SUPPLIED MATERIAL:
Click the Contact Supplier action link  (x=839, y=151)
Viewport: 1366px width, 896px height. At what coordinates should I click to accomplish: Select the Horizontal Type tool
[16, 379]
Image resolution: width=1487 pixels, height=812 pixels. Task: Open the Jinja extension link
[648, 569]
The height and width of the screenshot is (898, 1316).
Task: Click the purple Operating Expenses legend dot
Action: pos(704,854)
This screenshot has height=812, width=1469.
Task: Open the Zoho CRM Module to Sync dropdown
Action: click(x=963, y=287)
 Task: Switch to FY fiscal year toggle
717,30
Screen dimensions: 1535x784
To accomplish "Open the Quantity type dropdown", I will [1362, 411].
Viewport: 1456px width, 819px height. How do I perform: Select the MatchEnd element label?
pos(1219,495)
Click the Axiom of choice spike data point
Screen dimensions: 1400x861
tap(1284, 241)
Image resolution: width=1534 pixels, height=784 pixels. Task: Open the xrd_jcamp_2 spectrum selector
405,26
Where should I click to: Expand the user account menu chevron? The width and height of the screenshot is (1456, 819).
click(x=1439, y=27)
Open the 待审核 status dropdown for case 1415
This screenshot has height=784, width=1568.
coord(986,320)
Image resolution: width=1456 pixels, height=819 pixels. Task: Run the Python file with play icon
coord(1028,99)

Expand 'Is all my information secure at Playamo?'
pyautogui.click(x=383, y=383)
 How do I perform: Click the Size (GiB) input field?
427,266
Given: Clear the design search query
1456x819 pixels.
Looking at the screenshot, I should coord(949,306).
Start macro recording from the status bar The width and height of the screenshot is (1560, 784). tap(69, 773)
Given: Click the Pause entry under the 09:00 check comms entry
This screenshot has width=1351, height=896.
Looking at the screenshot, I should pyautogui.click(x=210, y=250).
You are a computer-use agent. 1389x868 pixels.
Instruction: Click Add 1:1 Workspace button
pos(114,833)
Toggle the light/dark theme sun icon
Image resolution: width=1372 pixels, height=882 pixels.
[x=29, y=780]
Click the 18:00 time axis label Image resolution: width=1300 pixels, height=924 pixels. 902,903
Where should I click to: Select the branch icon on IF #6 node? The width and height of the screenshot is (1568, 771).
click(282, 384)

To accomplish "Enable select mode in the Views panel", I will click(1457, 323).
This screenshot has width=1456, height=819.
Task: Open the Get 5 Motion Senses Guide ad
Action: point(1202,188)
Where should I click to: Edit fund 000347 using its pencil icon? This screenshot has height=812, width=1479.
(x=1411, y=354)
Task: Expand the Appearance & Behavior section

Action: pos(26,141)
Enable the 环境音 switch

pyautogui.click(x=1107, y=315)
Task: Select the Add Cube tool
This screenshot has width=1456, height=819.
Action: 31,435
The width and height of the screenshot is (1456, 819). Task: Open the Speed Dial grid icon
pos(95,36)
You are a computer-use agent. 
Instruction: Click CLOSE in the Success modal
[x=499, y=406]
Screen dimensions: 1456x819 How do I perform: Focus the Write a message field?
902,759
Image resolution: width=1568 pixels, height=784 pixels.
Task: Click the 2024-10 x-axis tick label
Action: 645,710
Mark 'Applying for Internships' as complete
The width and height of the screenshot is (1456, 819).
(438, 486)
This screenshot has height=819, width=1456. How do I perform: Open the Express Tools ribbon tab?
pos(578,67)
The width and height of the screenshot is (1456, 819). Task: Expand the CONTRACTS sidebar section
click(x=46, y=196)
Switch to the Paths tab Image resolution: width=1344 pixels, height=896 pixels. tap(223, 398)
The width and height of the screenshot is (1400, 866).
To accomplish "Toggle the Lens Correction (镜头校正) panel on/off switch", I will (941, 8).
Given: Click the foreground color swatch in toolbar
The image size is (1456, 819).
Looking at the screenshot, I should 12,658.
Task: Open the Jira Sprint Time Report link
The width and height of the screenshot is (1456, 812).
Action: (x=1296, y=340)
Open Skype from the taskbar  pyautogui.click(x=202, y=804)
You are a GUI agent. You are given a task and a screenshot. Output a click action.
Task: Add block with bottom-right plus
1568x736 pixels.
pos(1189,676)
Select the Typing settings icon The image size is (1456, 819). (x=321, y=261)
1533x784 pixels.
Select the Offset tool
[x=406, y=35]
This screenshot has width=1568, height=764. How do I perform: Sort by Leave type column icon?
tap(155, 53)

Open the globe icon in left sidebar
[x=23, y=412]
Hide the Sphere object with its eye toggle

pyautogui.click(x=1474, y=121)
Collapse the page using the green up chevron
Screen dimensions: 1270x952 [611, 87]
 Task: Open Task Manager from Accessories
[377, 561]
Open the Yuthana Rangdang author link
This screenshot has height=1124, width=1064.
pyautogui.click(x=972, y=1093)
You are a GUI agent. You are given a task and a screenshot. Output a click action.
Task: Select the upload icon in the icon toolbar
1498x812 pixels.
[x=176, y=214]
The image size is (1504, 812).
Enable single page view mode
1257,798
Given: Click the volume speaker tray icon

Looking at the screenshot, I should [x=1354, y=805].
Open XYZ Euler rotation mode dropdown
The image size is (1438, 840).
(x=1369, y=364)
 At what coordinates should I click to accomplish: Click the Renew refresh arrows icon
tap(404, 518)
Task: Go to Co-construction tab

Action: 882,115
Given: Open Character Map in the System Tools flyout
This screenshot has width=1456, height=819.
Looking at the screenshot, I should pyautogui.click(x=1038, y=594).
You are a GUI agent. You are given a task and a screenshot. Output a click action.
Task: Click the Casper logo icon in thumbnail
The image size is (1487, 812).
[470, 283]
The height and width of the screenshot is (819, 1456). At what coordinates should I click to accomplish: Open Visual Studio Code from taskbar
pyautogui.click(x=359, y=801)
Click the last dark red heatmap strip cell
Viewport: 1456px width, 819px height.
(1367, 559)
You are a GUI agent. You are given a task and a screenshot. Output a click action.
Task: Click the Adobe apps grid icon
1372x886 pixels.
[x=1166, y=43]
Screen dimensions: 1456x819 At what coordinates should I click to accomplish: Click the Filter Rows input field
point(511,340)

EXERCISE PROMPT: Number of lines holding "computer" in the material: state it with no other words.

EXERCISE ANSWER: 2